Homily for Ordinary Time 14
July 4, 2021
Faith Is Not Blind
Jesus
was amazed at their lack of faith. Would He be amazed at our lack of faith in
today’s world? Part of the reason why faith is a hard-sell in today’s world is a
misunderstanding of what faith is.
Most
people would define faith as “believing in something they can’t see.” But
people believe myths and legends all the time. In the ancient world, people
believed in Zeus and Jupiter – I used to believe that thunder was caused by God
bowling - so we need a better definition of faith than just believing something
invisible.
A better
definition of faith is “believing in something we have not experienced based on
the testimony of someone else.” When you think about it, we practice this kind
of faith every day. I have not been to the Great Wall of China; I have never
met Julius Caesar. But I believe in them because my teacher taught me about
them, and I trusted my teacher’s testimony.
If I
were to tell you that I saw a bear yesterday in Monroe, what evidence would you
have for believing that statement? (I didn’t really see a bear, just using it
as an example!). Well, perhaps you would believe me because you know that I am
trustworthy and honest, and have no ulterior motives for telling you that (I’m
not trying to sell you bear spray, for example…yes, bear spray is a real
thing!). Perhaps you would believe that statement because it is corroborated by
others – maybe several people saw the bear. Perhaps you would believe that I
saw a bear because you could see evidence like bear prints in the mud. So you
wouldn’t just take my statement on face-value, you would want to know that I am
trustworthy, my experience is corroborated, and there is physical evidence for
it.
Let’s apply
this to Jesus! We learn about Him mainly because the Apostles wrote about Him
and passed down oral tradition. Are they trustworthy? Well, they had nothing to
gain by proclaiming to the world that Jesus is Lord. On the contrary, all of
the twelve Apostles were martyred for that belief – Bartholomew was skinned
alive, Peter was crucified upside-down, Paul was beheaded, Thomas was pierced
with a lance. So why would they manufacture a story if it would lead to their
death?
Furthermore,
these were hard-headed, uneducated, salt-of-the-earth laborers. Fishermen,
carpenters, tax collectors. They were not hippies or dreamers; they wouldn’t have
the education or time to invent some mythology.
So, if
the Apostles were trustworthy, is their testimony corroborated by others? Yes!

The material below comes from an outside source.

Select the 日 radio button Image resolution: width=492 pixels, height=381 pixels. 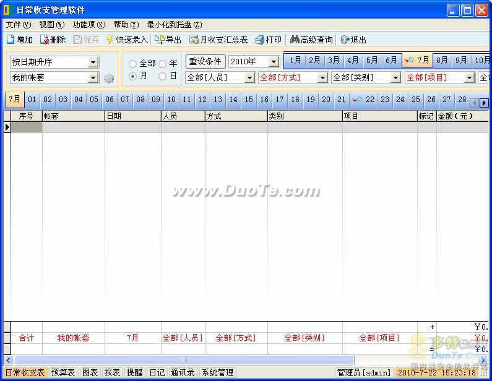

Jesus did His miracles in public, seen by thousands. St. Paul even writes that
Jesus appeared to over 500 people at once after His Resurrection. Of course,
the Old Testament is also evidence pointing to Jesus – for example, Isaiah 7 speaks
about “a virgin shall be with child and shall name Him Emmanuel” – a prophesy
of Jesus from 700BC! Even non-Christian writers from the first century acknowledged
that Jesus really existed – historians such as Tacitus and Josephus wrote that
Jesus really existed and did extraordinary works.
Finally,
do we have any physical evidence of Jesus? We have plenty of evidence. For
example, we have the Cross that Jesus was crucified on. It was found by Saint
Helen, the mother of the Roman Emperor Constantine. As soon as her son Constantine
made Christianity legal in 313, Helen traveled to Jerusalem to find artifacts
from Jesus’ life. She and her team excavated a pit in which they found dozens
of crosses – the Romans crucified thousands every day – but she didn’t know
which one belonged to the Lord. She found in Jerusalem a man suffering from
leprosy, so she asked him to touch each of the crosses, and when he finally
touched one specific cross, he was miraculously healed of his disease. Thus,
she knew that it was the Cross of Christ – which can still be seen today.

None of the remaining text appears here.